**Exercise passage**
## Creating data
There are two core objects in pandas:the **DataFrame** and the **Series**

**DataFrame**
A DataFrame is a table.It contains an array of individuals entries with values.Each entry corresponds to a row(records) and a column.

In [1]:
# DataFrame example
# importing pandas library
import pandas as pd
# dataframe function
pd.DataFrame({'Yes':['50','21'], 'No':['131','2']})

Unnamed: 0,Yes,No
0,50,131
1,21,2


In [2]:
# DataFrame with string values
pd.DataFrame({'Bob':['I liked it','It was awful'],'Sue':['Pretty good','Bland']})

Unnamed: 0,Bob,Sue
0,I liked it,Pretty good
1,It was awful,Bland


The list of row labels used in a DataFrame is known as index.We can assign values to it by using an index parameter in our constructor:

In [3]:
pd.DataFrame({'Bob':['I liked it','It was awful'],'Sue':['Pretty good','Bland']},
            index=['Product A','Product B'])

**Material provided**
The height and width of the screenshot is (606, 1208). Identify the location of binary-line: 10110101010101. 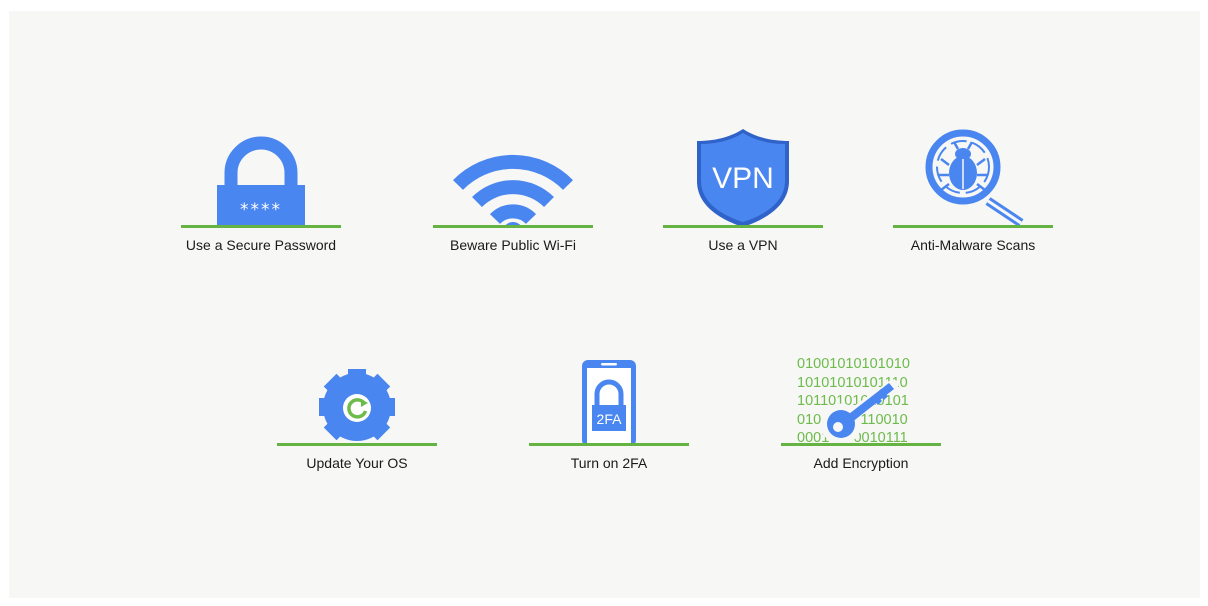
(853, 401).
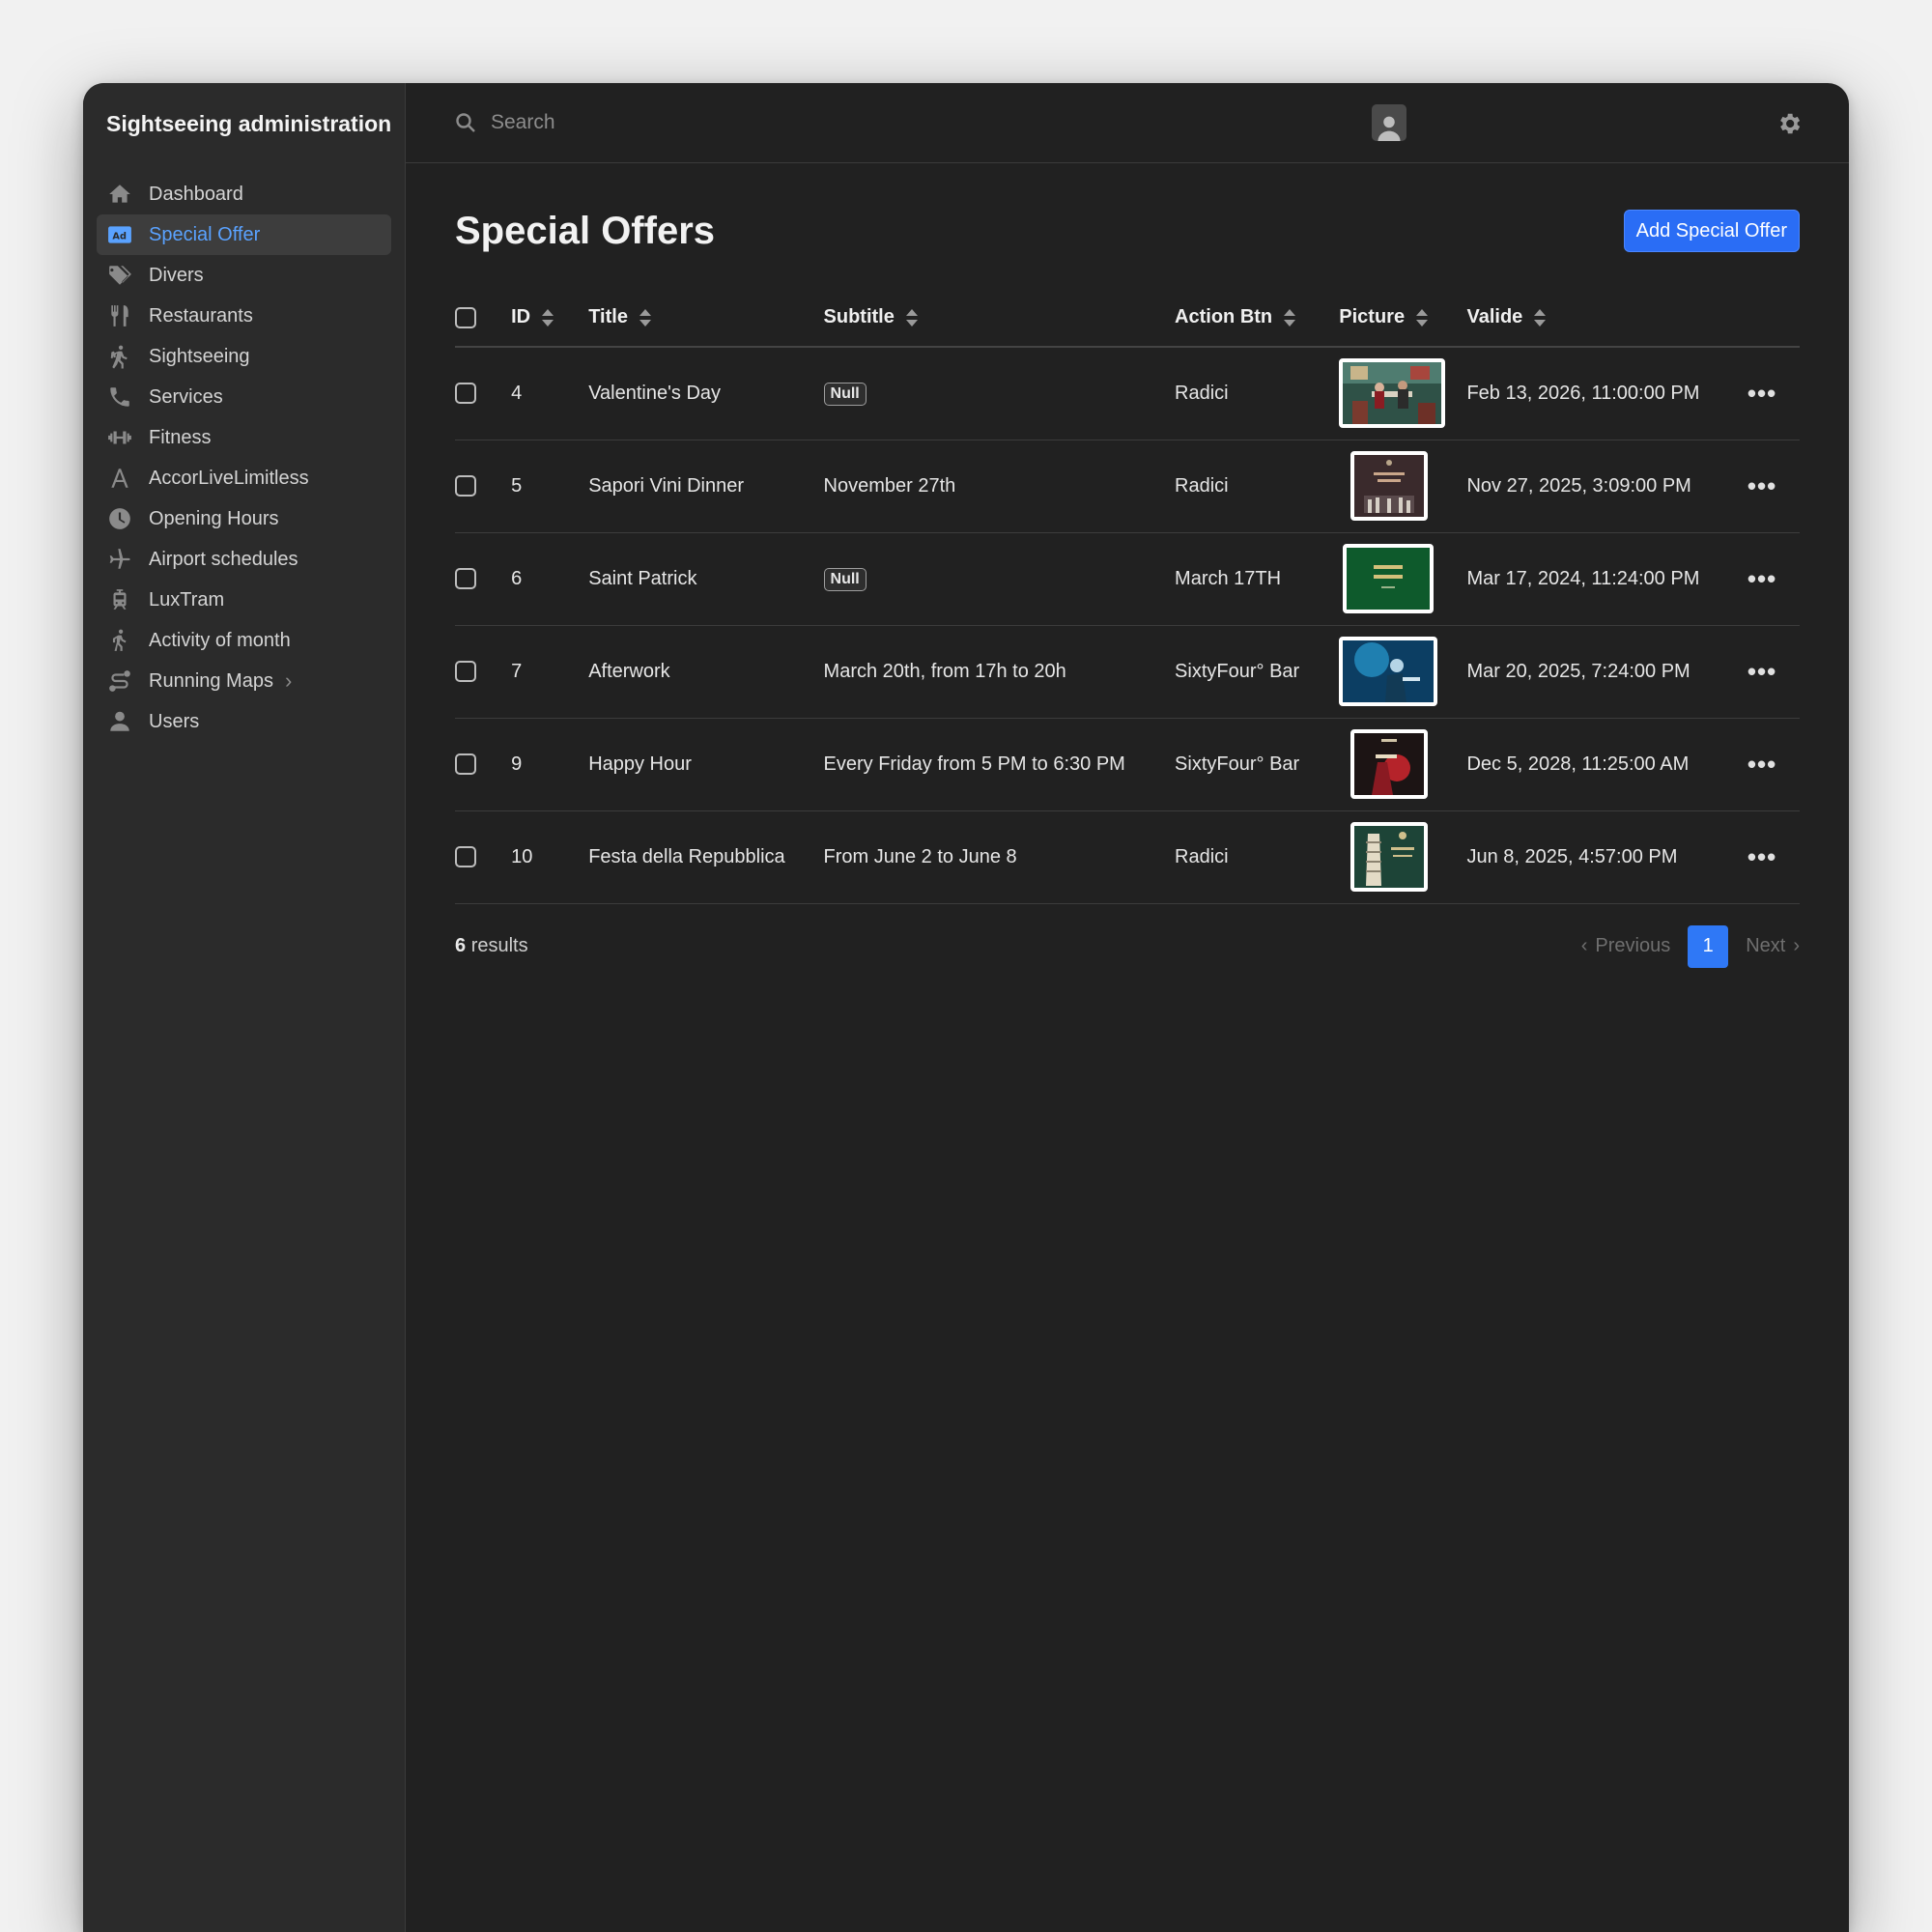 The height and width of the screenshot is (1932, 1932). I want to click on restaurant-scene-thumbnail, so click(1392, 394).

**Problem to solve**
According to the pandas tutorial, what is the list of row labels used in a DataFrame called? The lines come from a different source than the pandas tutorial.

**Answer to this task**
The index.